The Truth About the Deportations of Alleged Taiwanese Scammers from Kenya to China
Most analysts interpreted the case through the lens of sovereignty issues — and missed the point entirely.
On the morning of Tuesday, April 12, 2016, the news broke in Taiwan that eight Taiwanese fraud suspects had been deported from Kenya to China the previous Friday (Mainland Affairs Council officials said they knew at midnight on Friday). That group was quickly followed by the deportation of another 37 to China. This caused a media firestorm. Commentators as varied as pro-Taiwan commentator J. Michael Cole, to former UN Ambassador John Bolton, to Elizabeth Economy at the Council on Foreign Relations, along with many media outlets, immediately read this action in terms of the conventional media framework for understanding cross-strait relations: everything that happens relates to the sovereignty issue between Taiwan and China. China, they told us, was signaling to incoming President Tsai Ing-wen from the pro-independence Democratic Progressive Party (DPP) that things were going to be tougher, and tensions were rising. This reading of events sells papers and attracts clicks, but it is fundamentally wrong. In reality, though China was signaling Taiwan, it had nothing to with Tsai Ing-wen or China’s desire to annex Taiwan.
In December of 2014, the Kenyan police arrested 77 people (45 Taiwanese, 31 Chinese, 1 Thai; 13 of the the 77 were women between 19 and 25) following a fire that revealed their equipment. They were tried in several different groups. One of group of ten, including the batch of eight Taiwanese, was convicted of being in Kenya illegally and did a year in prison, which ended in March 2016. They were all eventually tried on three charges of telecoms equipment violations and business violations. All were acquitted of the latter. As the Kenya government later explained, the men were deported to China because they had entered the country illegally, and Guangzhou was their last port of embarkation.

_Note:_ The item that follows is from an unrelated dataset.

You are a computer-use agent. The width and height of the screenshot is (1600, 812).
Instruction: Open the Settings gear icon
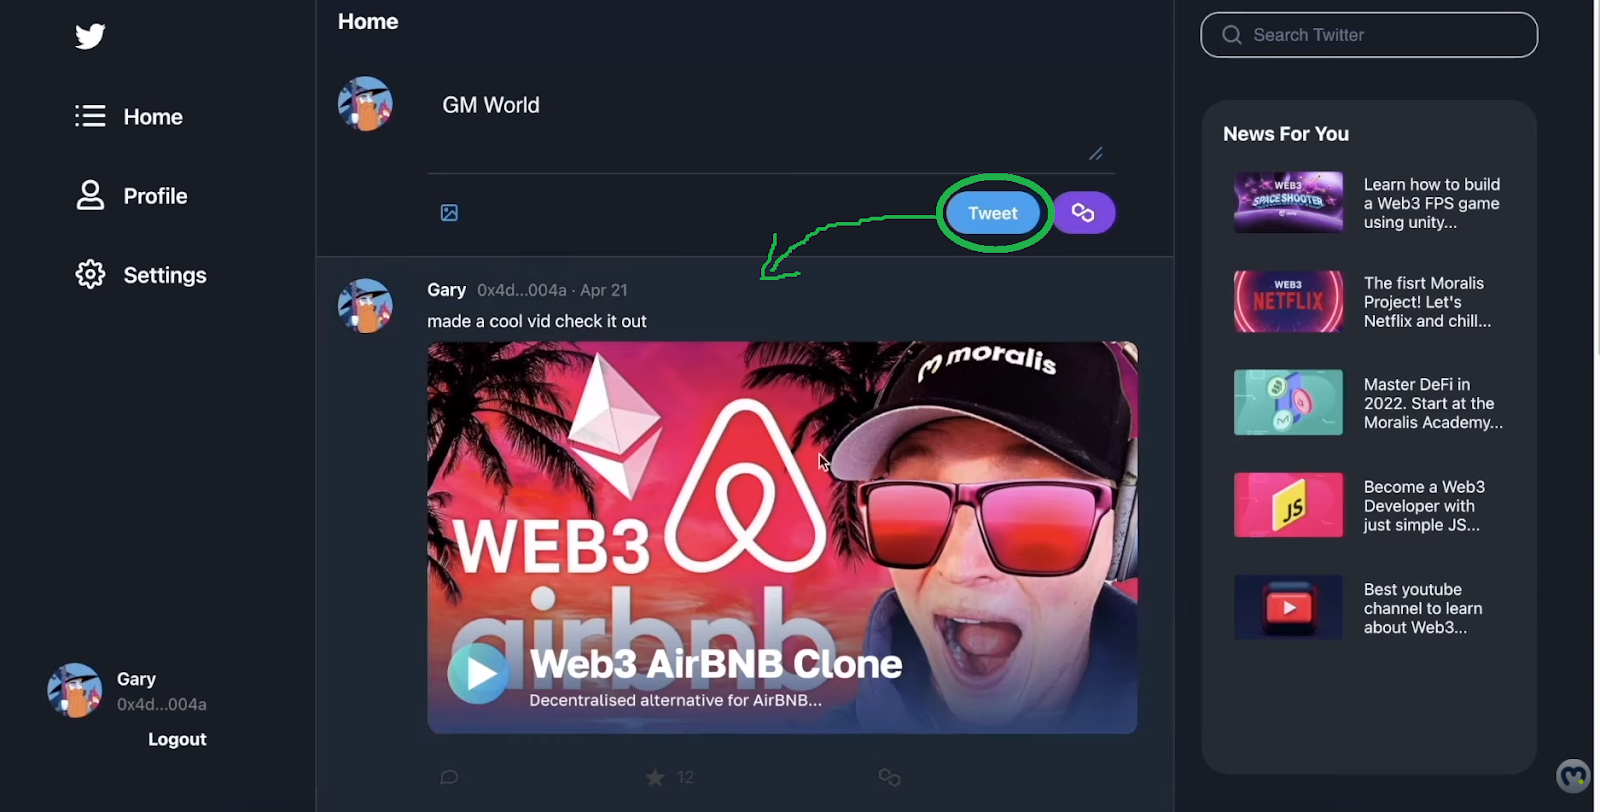click(90, 274)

China became involved immediately. In December 2014, a police team arrived from China to help investigate the case, and in January 2015, the Chinese government formally requested that Kenya send the suspects to China. China wanted to try the suspects on fraud charges, while the Kenyan government tried them only on telecoms equipment and business violations. This withholding of the fraud charges suggests that the two governments agreed on how to handle the case over a year before Tsai Ing-wen was elected. It is thus highly unlikely that the Chinese government was planning to signal the incoming DPP administration on cross-strait sovereignty issues.
What was China’s motive? As the Chinese government was saying back in January 2015, the men were said to be part of an international fraud ring which, Beijing alleged, had defrauded its citizens of millions. Beijing maintained that it had every right to demand that the men be sent to China for prosecution (this was acknowledged by officials from the Taiwan Ministry of Justice and Mainland Affairs Council). Moreover, as Chinese security officials announced when the firestorm of protests broke out in Taipei, Beijing was fed up with Taipei’s attitude toward alleged scammers. Beijing obviously planned to send a message that it would no longer tolerate Taipei’s habit of giving scammers light sentences which they could commute to a fine, or no time at all, as happened to the 14 Taiwanese sent to China by Manila in 2011, who were later extradited to Taiwan for trial. This was sheepishly acknowledged in numerous media reports. Indeed, a legislator for the current ruling party was asked by a reporter whether the deportations were a message to Tsai Ing-wen, but denied that interpretation: “We have to face reality as well,” he admitted. “We had given light sentences to the fraudsters after they were extradited back to Taiwan, which had resulted in certain consequences.”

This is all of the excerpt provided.